T.C. İstanbul Anadolu 3. ASLİYE TİCARET MAHKEMESİ
ESAS NO : 2016/1282 Esas
KARAR NO : 2020/209
DAVA : İtirazın İptali (Ticari Satımdan Kaynaklanan)
DAVA TARİHİ : 21/11/2016
KARAR TARİHİ : 25/02/2020
Mahkememizde görülmekte olan İtirazın İptali (Ticari Satımdan Kaynaklanan) davasının yapılan açık yargılaması sonunda,
GEREĞİ DÜŞÜNÜLDÜ:
Davacı vekili dava dilekçesinde özetle; Davacının ——– yevmiye nolu temliknamesi ile dava dışı———— davalı borçlu —— bulunan alacaklarından —- devir ve temlik ettiğini, söz konusu temliknamenin davalıya ——— tarihinde tebliğ edildiğini, davalıya borcu ödemesi hususunda ihtarname tebliğine rağmen davalı borçlunun ödeme yapmaması üzerine, davalı aleyhine——- İcra Müdürlüğü’nün ——- Esas sayılı dosyası üzerinden icra takibi başlatıldığını, davalının haksız itirazı ile takibin durdurulduğunu, dava dışı şirketin davacıya temlik etmiş olduğu alacak miktarının faturaya dayalı cari hesap ekstresinden kaynaklandığını, davalının temlik tarihi itibariyle dava dışı firmaya cari hesap muhteviyatı uyarınca ——TL borçlu olduğunu, dava dışı firmaya ödemede bulunan davalı şirketin borçtan kurtulamayacağını, davalının dava dışı firmaya toplam ———-TL ödemede bulunduğunu, alacağın temliki alacaklı ile üçüncü kişi arasında karşılıklı iradelerin uyuşması ile tek tarafa kazandırıcı ivazlı ya da ivasız yapılabilen, şekle bağlı, borçlunun rızasının aranmadığı bir tasarruf işlemi olduğunu, BK m. 183 ve devamı uyarınca alacağın temlikinin ve hükümlerinin düzenlendiğini beyanla, haksız itirazın iptali ile takibin devamına, %20 kötü niyet tazminatına hükmedilmesine karar verilmesini talep ve dava etmiştir.

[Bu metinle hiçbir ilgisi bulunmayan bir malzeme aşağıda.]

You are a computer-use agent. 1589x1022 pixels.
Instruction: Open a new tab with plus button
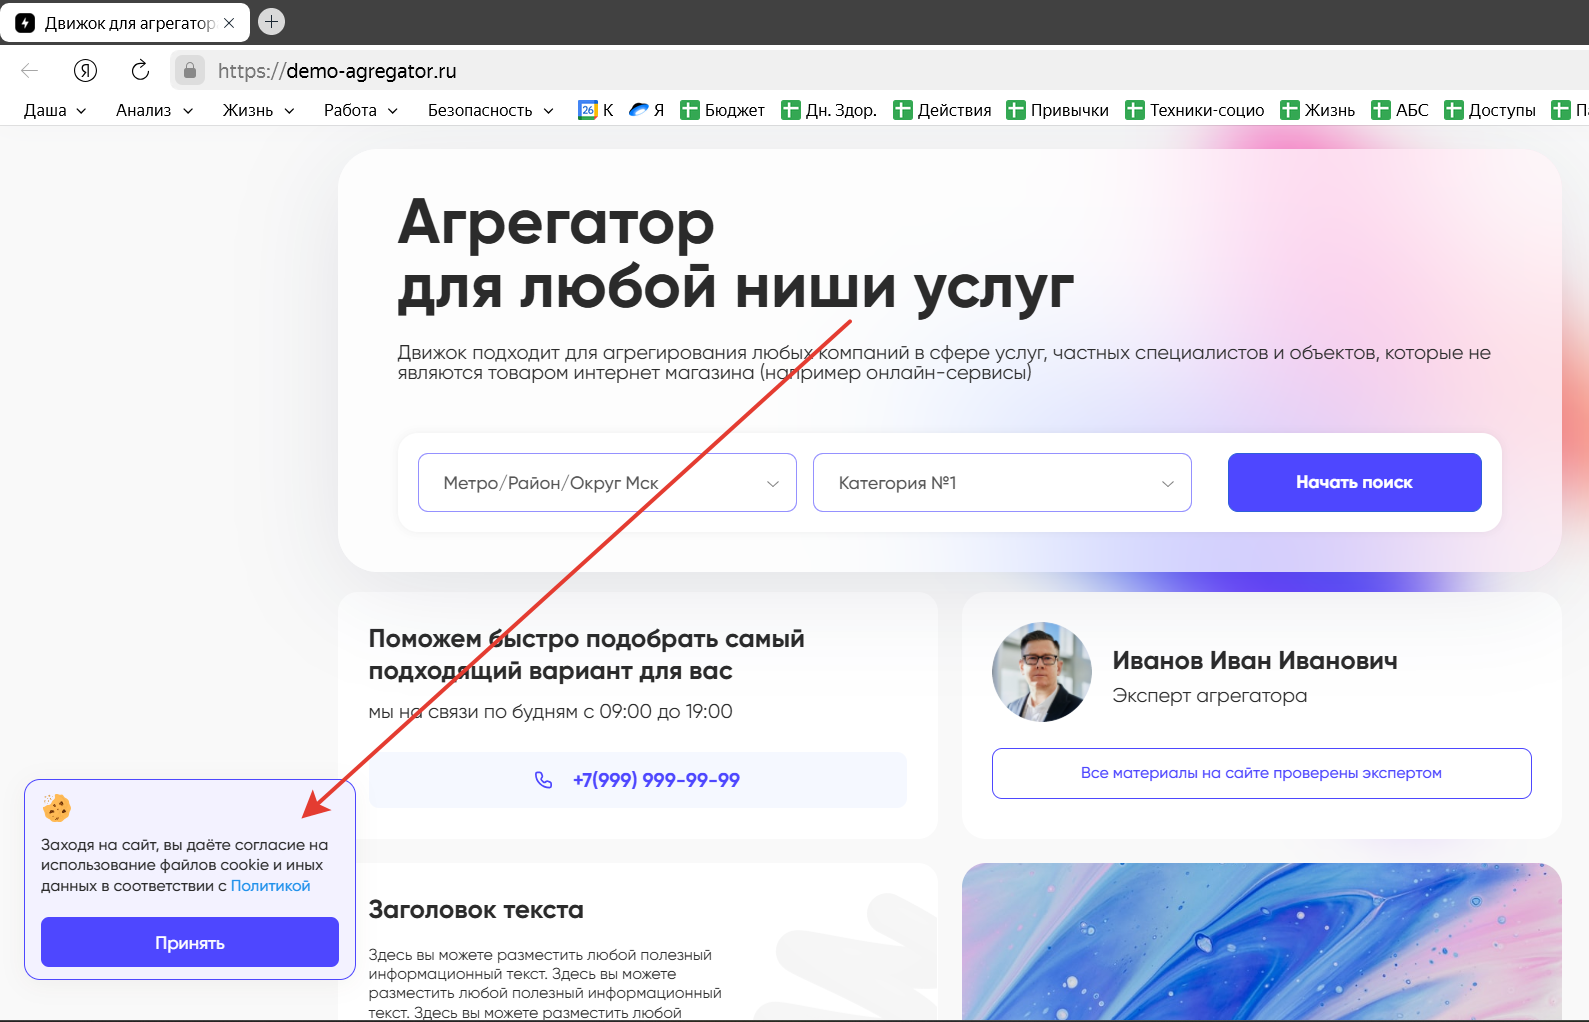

Davalı vekili cevap dilekçesinde özetle; Davacı tarafça gönderilen —– Noterliğinin ——– yevmiye nolu temliknamesinden önce davalı şirkete —— İcra Müdürlüğü’nün—- Esas sayılı dosyasından ——— tutarlı İİK m. 89/1 birinci haciz ihbarnamesinin tebliğ edildiğini, haciz ihbarnamesinde belirtilen şirketleri yapılan tespitler sonucunda grup şirketler olduğunun anlaşıldığını, dava dışı ————- davacı ve aralarında organik bağı bulunan diğer grup şirketlerin muvazaalı şekilde arka planda farklı bir amaç uğruna anlaştığın ve davalıdan para tahsil etmeye çalıştıklarını ve halen çalışmaya devam ettiklerini, daha sonraki süreçte davalı şirket nezdindeki faturaların girişlerinin şirket sitemine işlenmesinden sonra dava dışı —- firmasının cari hesap bakiyesinin ———olduğunun anlaşıldığını, bu paranın işin arka planında farklı bir amaç olduğunun farkına varılması ve işbu şahıs ve şirketlerin 3.kişi yararına mal kaçırma veya başkaca haciz tehditleri ve sair diğer durumlar karşısında kalmamak amacıyla dava dışı——— şirketine ödendiğini, davalının ———–firmasına hiçbir borcunun bulunmadığını, ancak herhangi bir şekilde borcu kabul etmemekle birlikte mahkemece bir borç tutarı tespit edilse dahi işbu borçtan dolayı öncelikle alacaklı davacının değil —–TL tutarlı taraflarına gönderilen haciz dosyasından olduğunu, İşbu sebeple —— İcra Müdürlüğü’nün —— Esas sayılı dosyasına ve dava dışı ——— davanın ihbarının gerektiğini, dava dışı ——– arka planda herhangi bir gerçek ticari ilişki içerisine girmediği şahıslar ve şirketler ile görünürde temlik İşlemi yapmakta ise de, tahsil etmiş olduğu tutarların muvazaalı şekilde tekraren tahsil etmeye ve bu şekilde uhdesinde haksız maddi kazanç temin etmeye çalışıldığını beyanla, haksız davanın reddine, %20 kötü niyet tazminatına hükmedilmesine karar verilmesini talep etmiştir.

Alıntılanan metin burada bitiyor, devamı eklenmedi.